EXERCISE GOAL: Give all of the data below again exactly, and drop the images.

..........

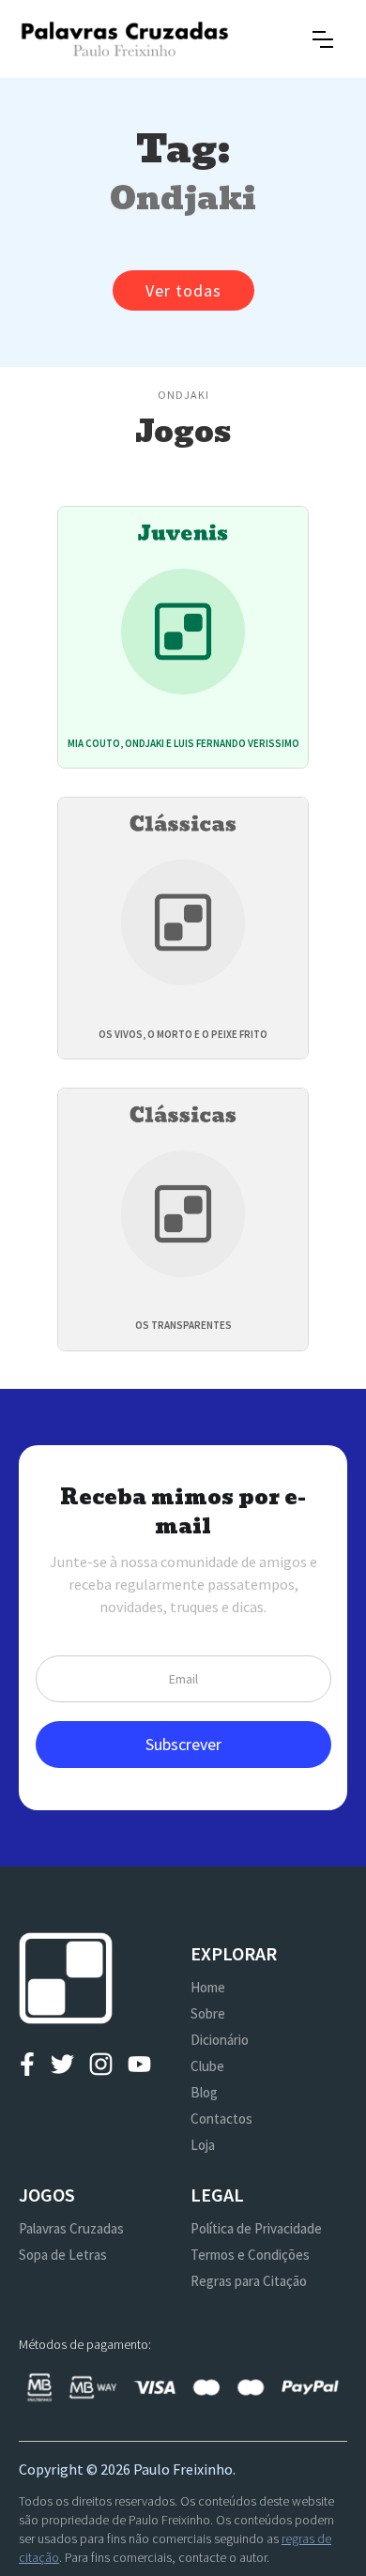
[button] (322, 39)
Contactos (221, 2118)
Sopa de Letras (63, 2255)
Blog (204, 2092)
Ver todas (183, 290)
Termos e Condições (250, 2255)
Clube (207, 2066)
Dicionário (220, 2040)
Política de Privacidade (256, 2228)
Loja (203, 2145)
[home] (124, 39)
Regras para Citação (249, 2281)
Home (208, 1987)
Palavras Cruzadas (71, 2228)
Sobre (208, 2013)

..........

OUTPUT:
[button] (322, 39)
Contactos (221, 2118)
Sopa de Letras (63, 2255)
Blog (204, 2092)
Ver todas (183, 290)
Termos e Condições (250, 2255)
Clube (207, 2066)
Dicionário (220, 2040)
Política de Privacidade (256, 2228)
Loja (203, 2145)
[home] (124, 39)
Regras para Citação (249, 2281)
Home (208, 1987)
Palavras Cruzadas (71, 2228)
Sobre (208, 2013)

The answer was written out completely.